• _WORK TASK_
Images appear in the records below; leave them out and repeat everything else exactly.

# # # #

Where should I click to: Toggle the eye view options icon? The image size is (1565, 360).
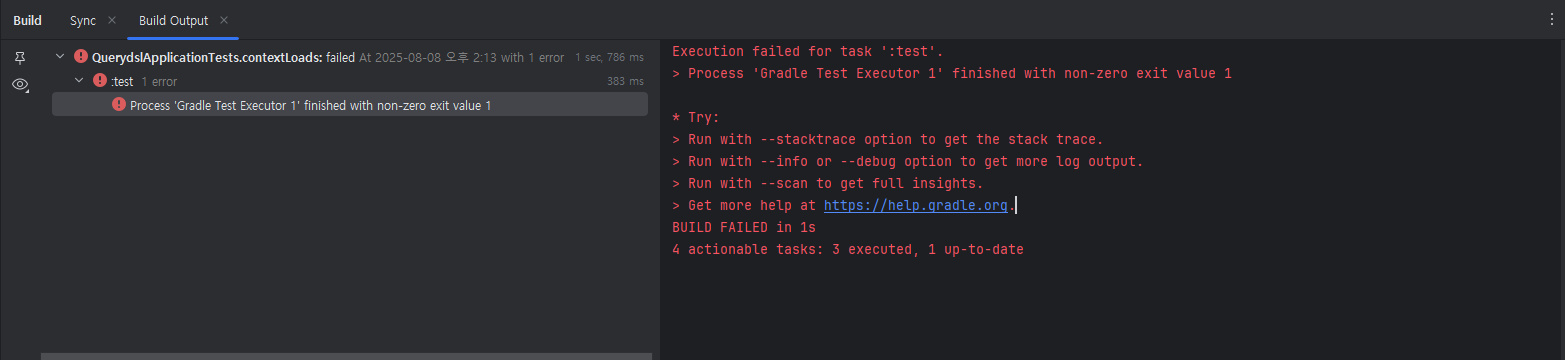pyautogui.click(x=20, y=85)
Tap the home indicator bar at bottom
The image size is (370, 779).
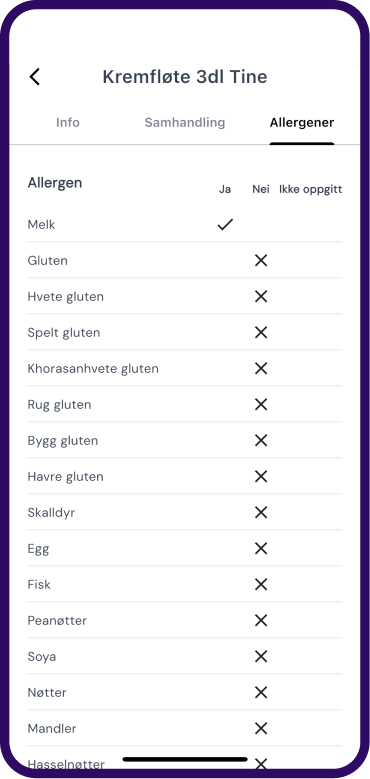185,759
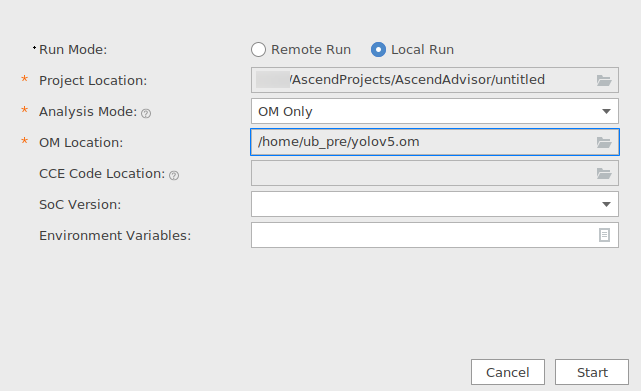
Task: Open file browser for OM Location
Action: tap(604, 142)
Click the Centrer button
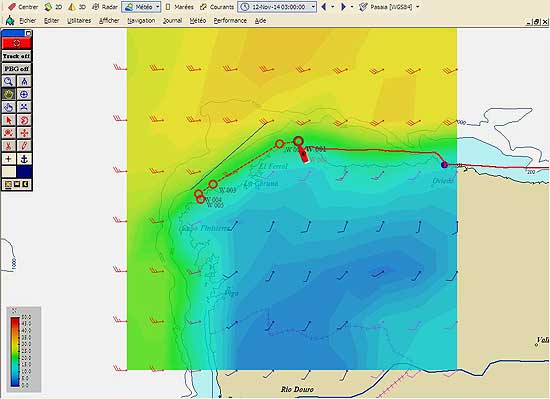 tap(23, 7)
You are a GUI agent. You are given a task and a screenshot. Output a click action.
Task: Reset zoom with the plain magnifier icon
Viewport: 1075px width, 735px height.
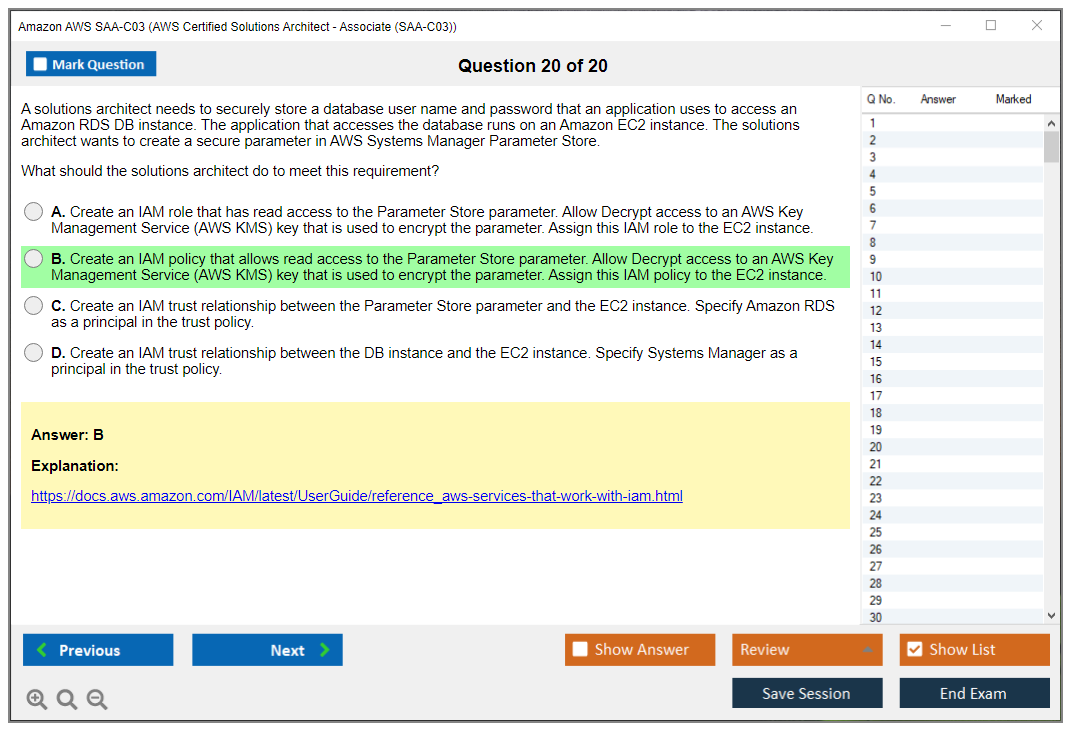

# # # #

• _REPLY_
Where should I click to: Toggle the eye view options icon? The image size is (1565, 360).
pyautogui.click(x=20, y=85)
Tap the home indicator bar at bottom
The image size is (370, 779).
185,759
Task: Open file browser for OM Location
Action: tap(604, 142)
Click the Centrer button
 tap(23, 7)
You are a GUI agent. You are given a task and a screenshot. Output a click action.
Task: Reset zoom with the plain magnifier icon
Viewport: 1075px width, 735px height.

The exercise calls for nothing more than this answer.